Jordan's letters were kept by his mother and handed down to her daughter and ended up in the hands of his niece, Helen Graham from Tauranga.
"I never knew him but I got to know him through these letters," she said.
"My mother used to talk about him a lot when we were growing up so we had stories of Sydney."
Sydney's letters, now donated to the Waiouru War Museum, have been compiled by the Tauranga City Council as part of their I Died in Hell exhibition for the four Tauranga soldiers lost 100 years ago but not forgotten.
PASSCHENDAELE'S BLOODY TOLL
* Of the 18,166 New Zealanders killed in action before 12 November 1918 and December 23, 1923 there were 12,4683 casualties on the Western Front.
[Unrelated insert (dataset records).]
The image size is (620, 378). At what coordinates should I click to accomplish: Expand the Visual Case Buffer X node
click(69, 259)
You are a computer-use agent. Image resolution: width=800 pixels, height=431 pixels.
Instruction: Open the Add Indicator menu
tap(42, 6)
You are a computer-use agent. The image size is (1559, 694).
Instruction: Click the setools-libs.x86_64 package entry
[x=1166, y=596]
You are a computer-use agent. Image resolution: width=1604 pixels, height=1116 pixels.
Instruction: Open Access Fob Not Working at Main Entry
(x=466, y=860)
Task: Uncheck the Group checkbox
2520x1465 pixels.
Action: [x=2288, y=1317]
That represents 74.8 per cent of all New Zealand casualties at that time.
* 98,950 served in New Zealand units overseas
* 80% were volunteers
* 20% were conscripted
* 2227 served in Maori units
* 461 came from the Pacific Islands
* 7036 served in New Zealand
* 9% of the population served
* 0.9% New Zealand units as a proportion of the British forces
* 286 men were imprisoned for rejecting military service
* 6400-7900 men refused, objected to, or avoided military service
* 18,058 total deaths
* 1796 died during the Passchendaele offensive
* 5 were executed
* 41,317 occurrences of injury or illness
* 501 prisoners of war
Four Tauranga men died during the bloodiest period of Passchendaele – Albert Wasley, Sydney Carl Jordan, William Cunningham and Cecil Guinness. I Died in Hell tells the story of Carl Jordan through his own words and those of his friends.
The exhibition includes excerpts from letters written by Carl and his friends and gives attendees an insight into what these men experienced and endured during the battle. The exhibition also includes film footage from WW1.
Tauranga City Council's Heritage Collection in partnership with WW100 Tauranga have created this latest From Tauranga to the Trenches exhibition, which will be on display at three different locations across the city.
The series has been made possible thanks to a grant from the New Zealand Lottery Grants Board.